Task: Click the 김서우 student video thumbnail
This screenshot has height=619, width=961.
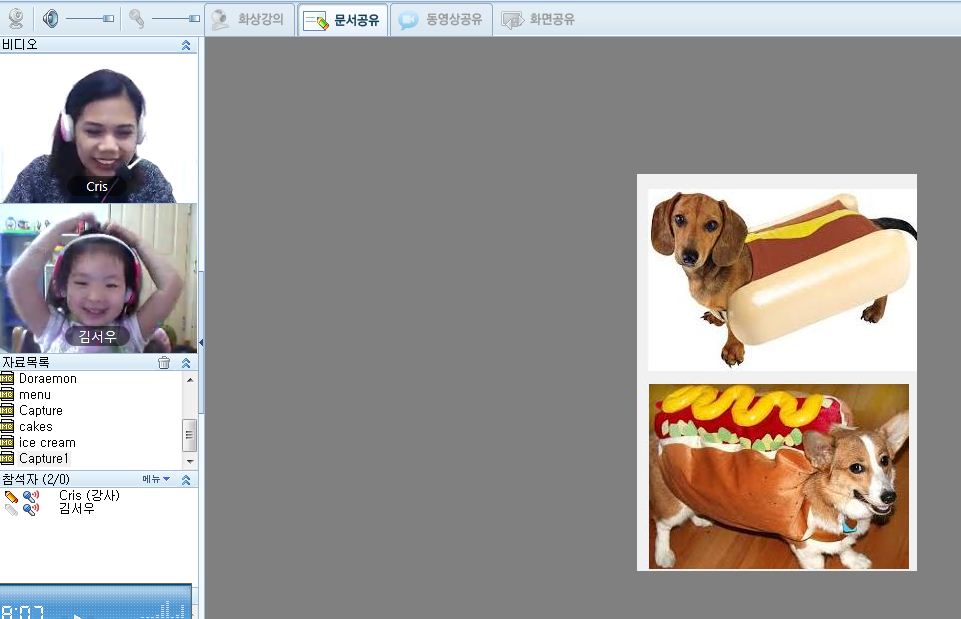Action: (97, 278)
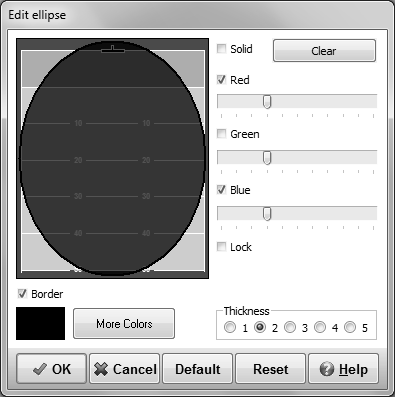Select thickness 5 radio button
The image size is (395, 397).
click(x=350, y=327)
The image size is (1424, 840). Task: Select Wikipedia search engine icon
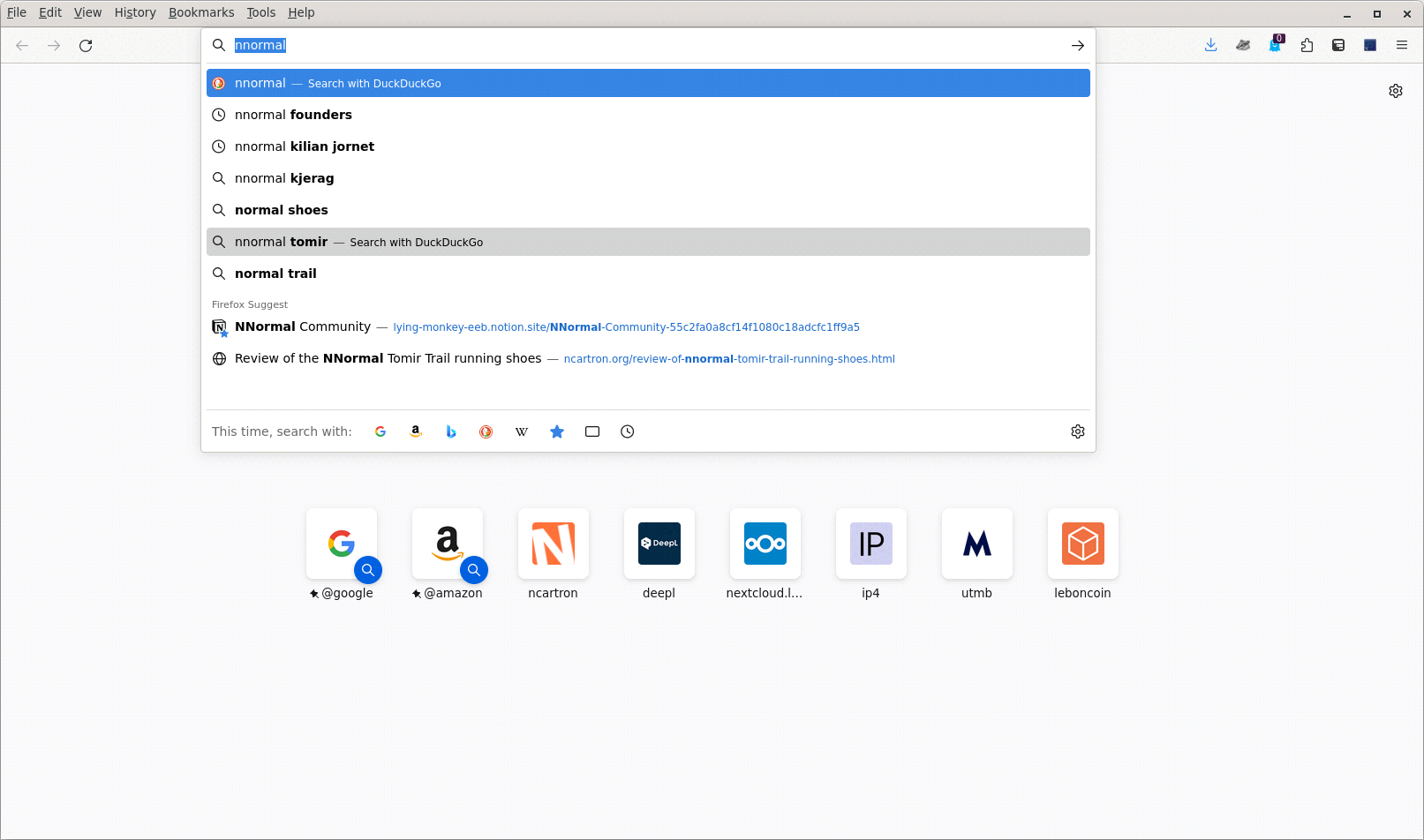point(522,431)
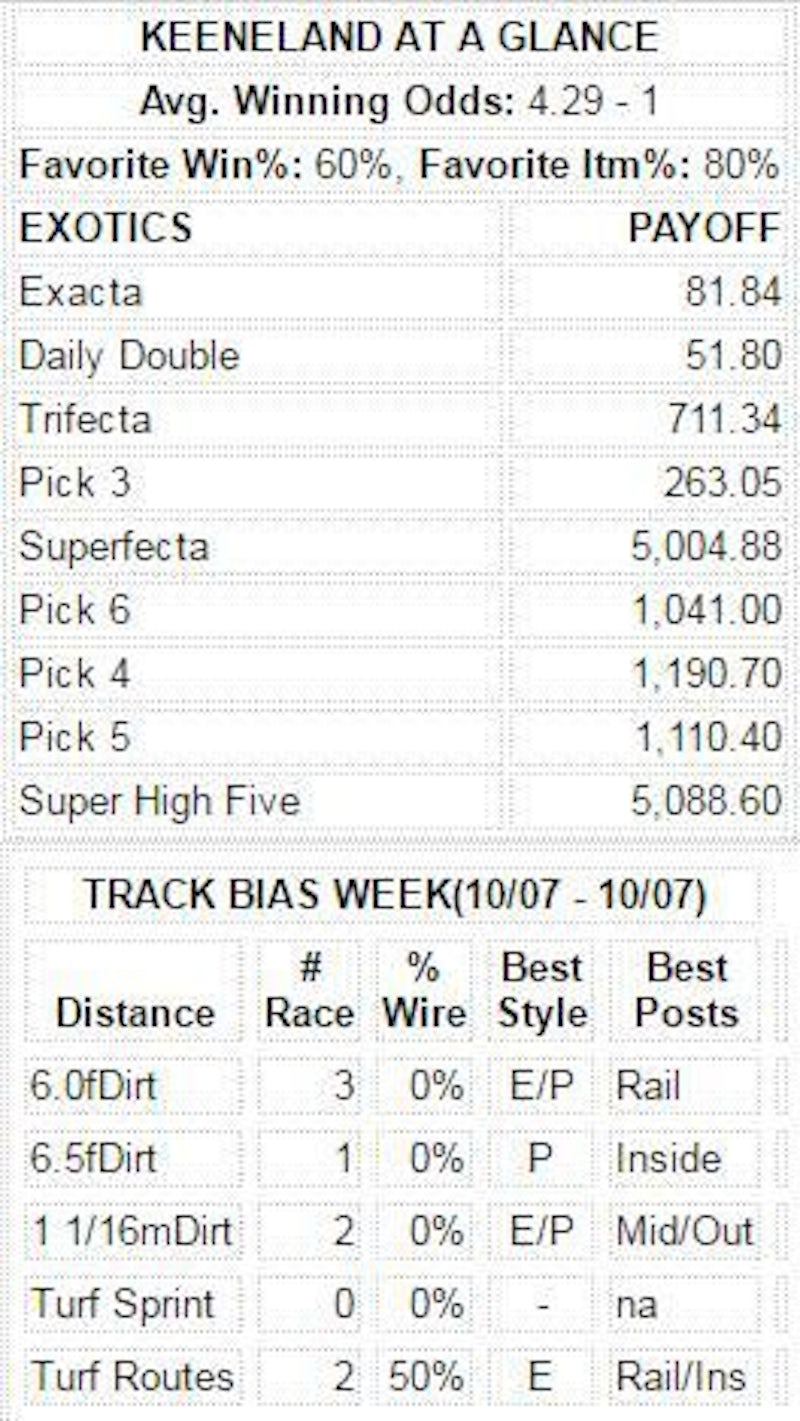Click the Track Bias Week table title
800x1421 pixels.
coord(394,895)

------------------------------------------------------------------------

» What you have to do: Would you provide an exact, picture-free copy of the data above?

» Exercise response:
Task: Click the 김서우 student video thumbnail
This screenshot has height=619, width=961.
Action: (97, 278)
Select thickness 5 radio button
The image size is (395, 397).
click(x=350, y=327)
The image size is (1424, 840). Task: Select Wikipedia search engine icon
point(522,431)
Click the Track Bias Week table title
800x1421 pixels.
coord(394,895)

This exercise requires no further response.